My first blog post!
Hey! It’s my first blog post! 406 BarBelle Nutrition Coach in the houuuuse and I’m super excited to talk to you about….well, actually everything but food.
I know the holidays are wrapping up and I know there are a lot of feelings and motivation and excitement and goals and eeeeeeee all the things. Some of you probably have goals related to losing weight and/or improving your nutrition…YES! I love it. I support it …and I want you to take a hot 10 and consider a couple things before you dive in.
When we feel big feelings we want to do something about them! And so we take the relaxed, “deal with it in January” approach we’ve had for 6 weeks, shove it aside and pronounce NEW YEAR NEW ME! Inevitably, especially for those of us that consider ourselves part of the wellness, fitness, health culture that energy goes to losing weight, eating better, abstaining from sugar or alcohol, and a variety of other actions that we expect to immediately and completely transform into a routine in our lives. So we jump in. A grand statement, a determined goal. Relying on our excitement, motivation and will power to get us into this new routine.
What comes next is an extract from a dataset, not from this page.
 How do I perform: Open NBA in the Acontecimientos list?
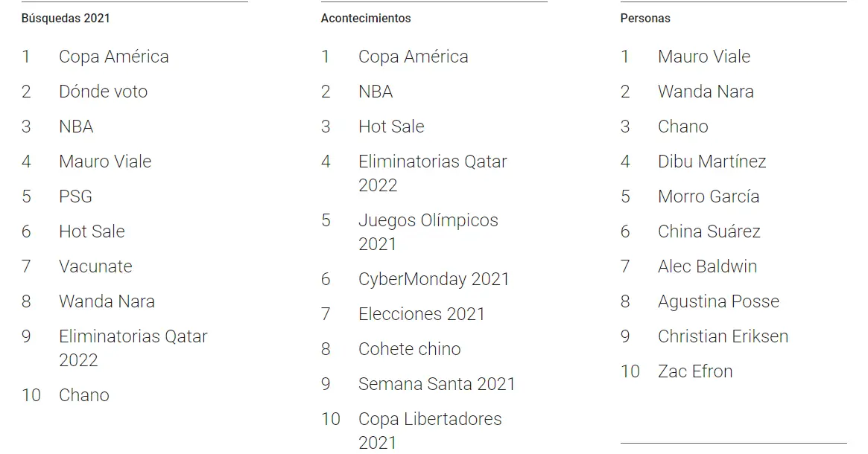pyautogui.click(x=376, y=92)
Anything sound familiar yet?
I love being around people who are bettering themselves, taking care of their bodies, and who are directing their energy in a positive direction. And I also know that making changes is HARD. It breaks my heart when, sigh, the inevitable decline in will power, motivation, and the routine and stresses of life peek back in, causing us to think we’ve failed, when in reality we may just not have been as ready as we thought. Most people underestimate the effort involved in losing weight and so don’t consider things in their lives that can really set them up for success. So if your goal is weight loss, I’d like you to consider a slightly different approach before jumping in headfirst.
Let’s discuss facts.
To lose weight one must be in a calorie deficit (in almost every case, see me separately to talk about anomalies). Being in a calorie deficit significant enough to prompt weight loss at a reasonable rate typically means varying levels of hunger. Hunger contributes to a variety of emotions and physiological changes but for the sake of this conversation lets call it…stress.
Before any of my clients start a fat loss phase or begin a calorie deficit, we look at several lifestyle factors and habits first that can make or break their success. Addressing imbalances in our overall wellness sets us up to more easily make the changes we need to make to lose weight.
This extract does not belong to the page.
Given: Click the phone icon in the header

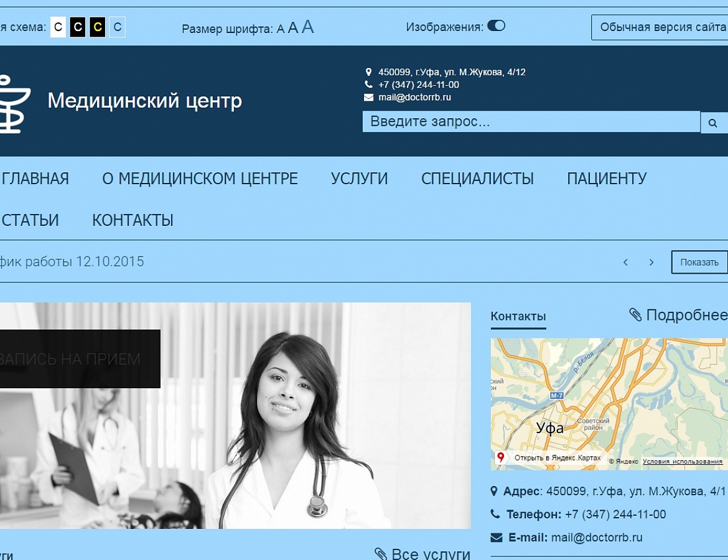Looking at the screenshot, I should (368, 85).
Check out a couple of them here:
First and foremost we assess SLEEP. I could babble for well, a long time about the importance of sleep in our lives. You probably know some of the benefits but when it comes to dieting, sleep takes on an even bigger role. Insufficient sleep causes an increase in ghrelin and a decrease in leptin, two hormones responsible for feelings of satiety. Not sleeping enough can affect the body’s ability to recover properly. And a big one, ever notice how you crave more food and different types of food when you’re tired? It’s extra challenging to be in a calorie deficit when you’re more hungry than normal. Not sleeping well or not sleeping enough? Improving your sleep hygiene before cutting calories would be a wise choice.
Another piece I ask about is STRESS. This means different things to different people. Whatever it means to you, I’m guessing you have a personal spectrum of “low stress to stressed out” that you can relate to. Quite simply, if you are already stressed you decrease your ability to be successful with the additional stressor of a calorie deficit. Similar to sleep, stress also causes a disruption of hormones that can make it more challenging to lose body fat.
Whether it’s a temporary stressor or something more, feeling in control of our stress most of the time can makes dietary changes easier.
So you’re going to focus on other parts of your health for a bit first…what should you do with all the excited energy you have about the improved YOU? Use it! You don’t have to be cutting calories to make progress! Take time to build the habits that will be helpful in a deficit…track your food, get a good grocery routine, plan meals. Get your habits in place so when the inevitable dip in motivation occurs (and it will), you’ve got all the tools to get past it. While fast and intense are more exciting and make a great story, the odds of maintaining progress achieved quickly are low. Consistency is the key to successful fat/weight loss.
Feeling confident in our skin, maintaining healthy body fat levels, and eating to fuel the badass things we do in our lives are all awesome reasons to choose to lose weight and cut calories. Taking an inventory of our overall physical, emotional, and mental wellness before jumping in can help identify variables that will help us crush our goals and enjoy the results!